Some Asian countries such as Taiwan and Bangladesh are mulling or have cut food import duties or sales taxes to slow rising inflation that can stoke unrest.

Despite Pakistan's inflation staying at double digit levels for 2010 and early this year, it needs revenues from food imports to reduce its fiscal deficit under an IMF loan agreement said Ikram Chaudhary, secretary of the Pakistan Edible Oil Refiners Association.

"Consumers will live on a hand-to-mouth basis and imports need to be planned carefully," Chaudhary told Reuters from Islamabad ahead of the Bursa Malaysia Palm Oil Conference in March. "Imports need to be bought on price dips."

Combined with higher prices of vegetable oils, imports of mostly palm oil products from Malaysia as well as soy oil will stay flat at 1.93 million tonnes, he added.

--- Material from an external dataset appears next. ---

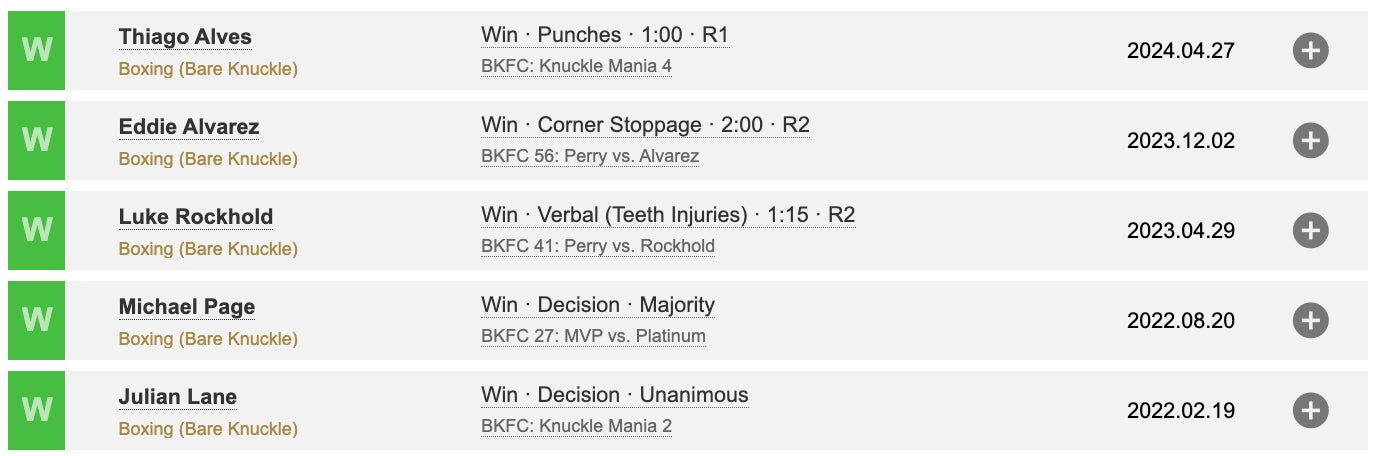
Task: Click Win · Verbal (Teeth Injuries) result text
Action: coord(668,215)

Revenues from vegetable oil imports brought in about 14.9 billion Pakistani rupees ($174.2 million) last year, Reuters calculations on import data show. Pakistan's debt servicing bill was $5.5 billion last year.

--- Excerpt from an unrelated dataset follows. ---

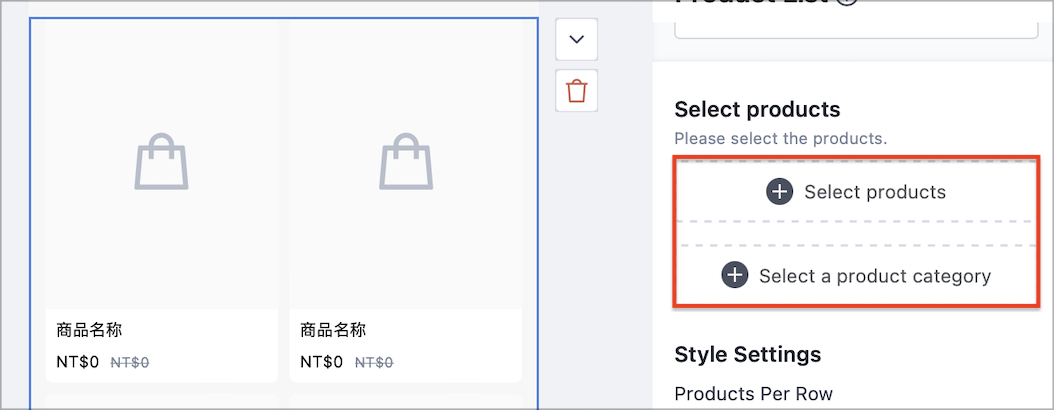Click the plus icon beside Select a product category
The image size is (1054, 410).
point(735,276)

The IMF loaned Pakistan $11 billion in 2008 to rescue the South Asian economy. Meeting deficit targets through a broader tax base was set as a condition for the loan and future lending programmes.

The IMF and Pakistan agreed on a revised fiscal deficit target of 4.7 percent of gross domestic product in 2010/2011 following the summer floods that damaged some wheat, sugar and cotton growing areas.

The cottonseed crop arrivals are due this month but it was too early to assess the impact of the flood damage, Chaudhary said.

"There might be a significant decline but it won't generate more imports than usual because prices are still so high. There was a big rise in imports last year but we are not going to see the same trend this year," Chaudhary.

Last year, vegetable oil imports rose 7.9 percent to 1.93 million tonnes, data from the Pakistan Edible Oil Refiners Association showed.

Cottonseed output for the year to June 2010 rose 4.9 percent to 3.2 million tonnes just before the floods hit new plantings.